IN THE MIDST of the media's love-fest for Judith Miller, First Amendment Martyr, it's easy to forget that Miller's questionable journalistic ethics left her in the doghouse only a year ago. Indeed, when it came to leaks, the only people busier than White House staffers last year were the denizens of The New York Times' newsroom, who fell all over themselves to excoriate Miller to competing publications.
Quoted in a June 2004 story in New York magazine, for instance, one anonymous co-worker said: "When I see her coming, my instinct is to go the other way." By many accounts, Miller is rude, competitive and heartless, willing to pursue a hot story at any price. In at least one instance, she reportedly used the name of a source who had provided information only on condition that her name not appear.
It was Miller, more than any other reporter, who helped the White House sell its weapons-of-mass-destruction-in-Iraq hokum to the American public. Relying on the repeatedly discredited Ahmad Chalabi and her carefully cultivated administration contacts, Miller wrote story after story on the supposedly imminent threat posed by Saddam Hussein.

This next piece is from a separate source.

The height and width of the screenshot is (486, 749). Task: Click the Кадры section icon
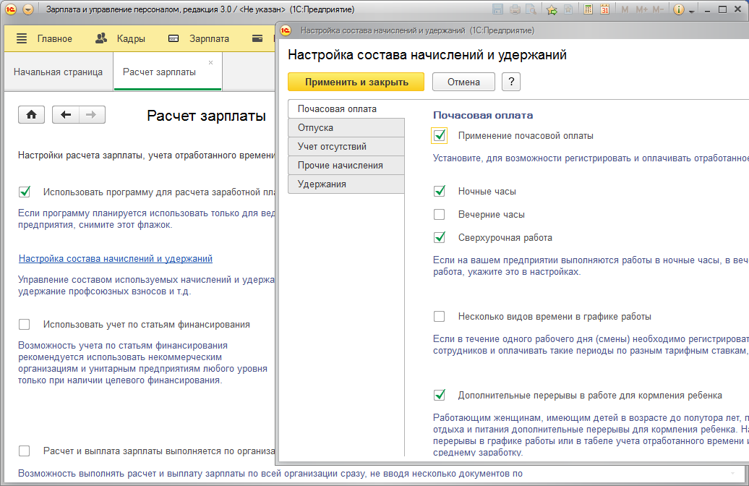pos(102,38)
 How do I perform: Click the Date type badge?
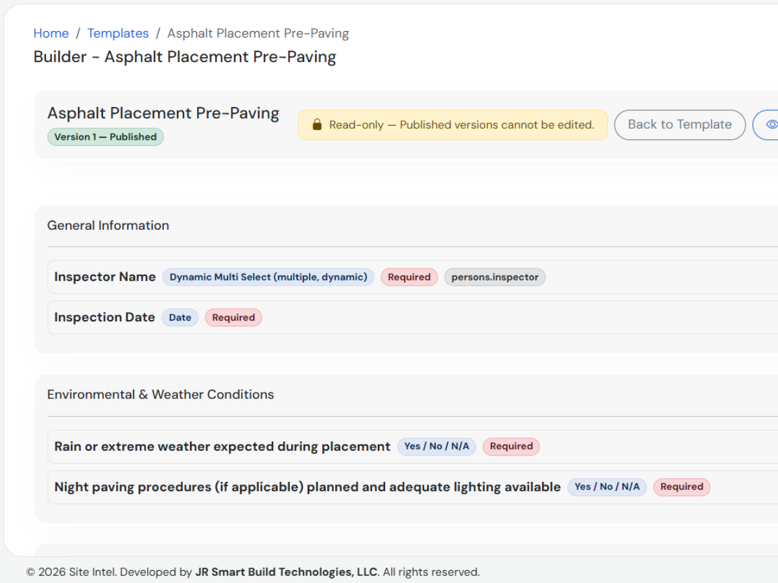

Only problem: Her scoops relied on information provided by the very folks who were also cooking the books. But because Miller hid behind confidential sources most of the time, there was little her readers could use to evaluate their credibility. You know: "a high-level official with access to classified data." Ultimately, even The Times' "public editor" conceded the paper's coverage of Iraq had often consisted of "breathless stories built on unsubstantiated "revelations" that, in many instances, were the anonymity-cloaked assertions of people with vested interests."